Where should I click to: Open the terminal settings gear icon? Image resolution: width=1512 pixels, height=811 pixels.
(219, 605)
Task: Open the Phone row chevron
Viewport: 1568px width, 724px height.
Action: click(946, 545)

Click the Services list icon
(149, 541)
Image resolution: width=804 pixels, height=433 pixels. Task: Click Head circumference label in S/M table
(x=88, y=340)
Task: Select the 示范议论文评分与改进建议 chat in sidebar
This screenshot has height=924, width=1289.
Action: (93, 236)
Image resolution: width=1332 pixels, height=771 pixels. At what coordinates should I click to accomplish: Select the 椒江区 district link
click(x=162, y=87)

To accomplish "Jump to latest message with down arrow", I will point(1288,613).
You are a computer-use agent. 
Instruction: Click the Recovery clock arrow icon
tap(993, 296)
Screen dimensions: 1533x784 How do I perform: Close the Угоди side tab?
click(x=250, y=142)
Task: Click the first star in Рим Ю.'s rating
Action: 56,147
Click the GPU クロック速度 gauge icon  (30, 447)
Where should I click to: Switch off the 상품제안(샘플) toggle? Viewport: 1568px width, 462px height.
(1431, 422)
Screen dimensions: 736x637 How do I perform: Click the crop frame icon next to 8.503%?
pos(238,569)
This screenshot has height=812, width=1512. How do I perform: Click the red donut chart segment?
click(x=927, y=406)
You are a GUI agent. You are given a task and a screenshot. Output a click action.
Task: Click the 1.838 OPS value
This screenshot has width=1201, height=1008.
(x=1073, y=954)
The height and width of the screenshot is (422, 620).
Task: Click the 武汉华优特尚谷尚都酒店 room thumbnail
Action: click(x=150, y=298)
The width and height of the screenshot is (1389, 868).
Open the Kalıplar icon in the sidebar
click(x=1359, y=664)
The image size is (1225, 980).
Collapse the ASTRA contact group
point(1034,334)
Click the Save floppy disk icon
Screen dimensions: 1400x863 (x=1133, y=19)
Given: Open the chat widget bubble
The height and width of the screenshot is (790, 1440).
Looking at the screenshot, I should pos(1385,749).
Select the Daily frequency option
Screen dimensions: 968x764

------------------------------------

▶ [EXERCISE REQUIREMENTS]: Could you write out all the rows again with every "Image resolution" switched to "Frame size" and nothing else changed?

▶ [CORRECT ANSWER]:
Where should I click to: Open the terminal settings gear icon? Frame size: width=1512 pixels, height=811 pixels.
(219, 605)
Task: Open the Phone row chevron
Viewport: 1568px width, 724px height.
Action: click(946, 545)

Click the Services list icon
(149, 541)
Frame size: width=804 pixels, height=433 pixels. Task: Click Head circumference label in S/M table
(x=88, y=340)
Task: Select the 示范议论文评分与改进建议 chat in sidebar
This screenshot has height=924, width=1289.
Action: (93, 236)
Frame size: width=1332 pixels, height=771 pixels. At what coordinates should I click to accomplish: Select the 椒江区 district link
click(x=162, y=87)

To accomplish "Jump to latest message with down arrow", I will point(1288,613).
You are a computer-use agent. 
Instruction: Click the Recovery clock arrow icon
tap(993, 296)
Screen dimensions: 1533x784 How do I perform: Close the Угоди side tab?
click(x=250, y=142)
Task: Click the first star in Рим Ю.'s rating
Action: 56,147
Click the GPU クロック速度 gauge icon  (30, 447)
Where should I click to: Switch off the 상품제안(샘플) toggle? Viewport: 1568px width, 462px height.
(1431, 422)
Screen dimensions: 736x637 How do I perform: Click the crop frame icon next to 8.503%?
pos(238,569)
This screenshot has height=812, width=1512. How do I perform: Click the red donut chart segment?
click(x=927, y=406)
You are a GUI agent. You are given a task and a screenshot. Output a click action.
Task: Click the 1.838 OPS value
This screenshot has width=1201, height=1008.
(x=1073, y=954)
The height and width of the screenshot is (422, 620).
Task: Click the 武汉华优特尚谷尚都酒店 room thumbnail
Action: click(x=150, y=298)
The width and height of the screenshot is (1389, 868).
Open the Kalıplar icon in the sidebar
click(x=1359, y=664)
The image size is (1225, 980).
Collapse the ASTRA contact group
point(1034,334)
Click the Save floppy disk icon
Screen dimensions: 1400x863 (x=1133, y=19)
Given: Open the chat widget bubble
The height and width of the screenshot is (790, 1440).
Looking at the screenshot, I should pos(1385,749).
Select the Daily frequency option
Screen dimensions: 968x764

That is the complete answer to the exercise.